世界最大のSNS(交流サイト)「フェースブック(FB)」に、公式ページを開設する日本企業が増えてきた。海外のミュージシャンや俳優、団体がファンとの交流に利用する「ファンページ」に登録し、情報発信やユーザーとのやり取りを行う。
日本人登録者が少ないと言われるFBだが、グローバルな事業展開を意識してページを開く国内企業もあるようだ。英語版を併設する会社も少なくない。
日英2か国語でページ運営するANA
FBの会員数は、全世界で5億人。一方で日本人利用者は2~300万人程度と見られる。個人の登録は今ひとつ伸び悩んでいるが、企業の中にはFBを積極活用しようとの動きが出てきた。
全日空(ANA)は2011年1月11日、FBに日本語ファンページを立ち上げた。
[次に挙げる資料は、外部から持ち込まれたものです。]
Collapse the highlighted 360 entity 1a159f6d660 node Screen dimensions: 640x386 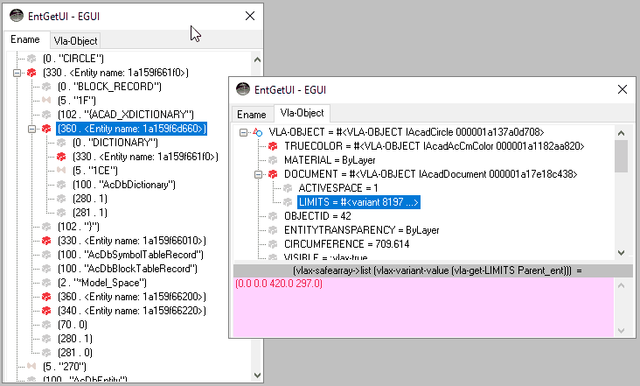tap(31, 129)
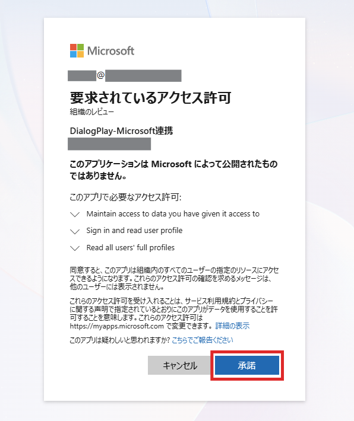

先行して09年1月に英語ページをスタートしている。同社広報室に聞くと、空港勤務者や機体整備士などの1日の業務を紹介したり、客室乗務員が勧めるお土産情報を提供したりと、試行錯誤しながら内容を固めていきたいと話す。
FBを選んだのは、双方向性に優れているからだ。ウェブサイトはあるが、基本的に情報発信は一方通行となる。FBのファンページなら、ANAが書き込んだ内容を通じてユーザーは会社の「顔」が見える。ユーザーも自分のコメントも書き込め、お互いのやり取りが見える。両者の「関係」が安定していけば、ユーザーは提案や意見を出すこともあるだろう。ANAにとっては「厳しいご意見を頂戴することで、サービス改善につなげられる」(同社広報室)メリットも期待できる。
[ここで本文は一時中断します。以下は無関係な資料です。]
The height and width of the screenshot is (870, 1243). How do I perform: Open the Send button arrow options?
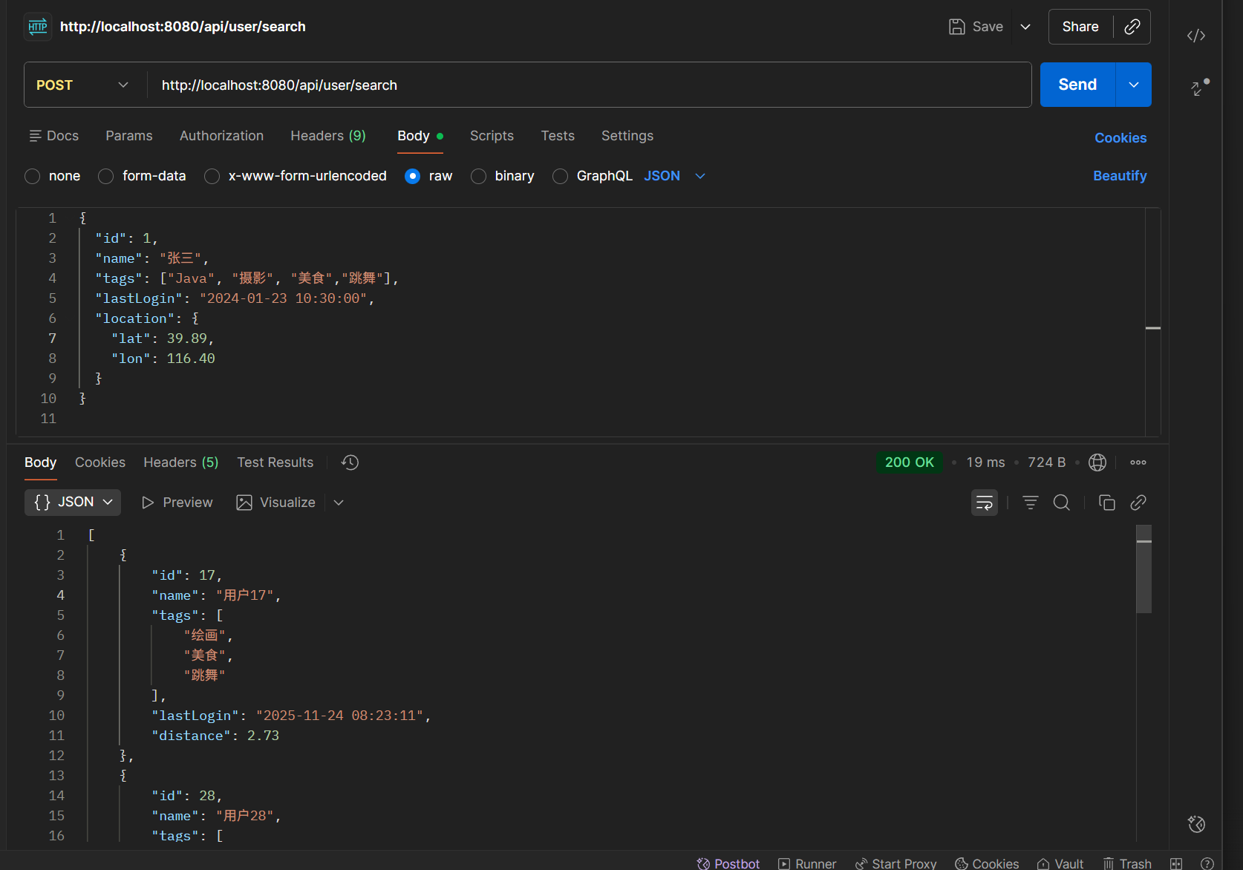[1133, 85]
航空業はマーケットが世界に広がるため、日英両言語のページを運営しているという。他社の例を見ても、海外に事業展開している企業は英語ほか外国語のページをもっているケースが多い。国別のファンサイトを設ける会社もある。ユニクロは各国版で英語を使用しているが、無印良品は中国語やスペイン語など現地語で対応するなど、特色が出ている。これらのページは、ファン登録しているユーザーの顔ぶれも国際的だ。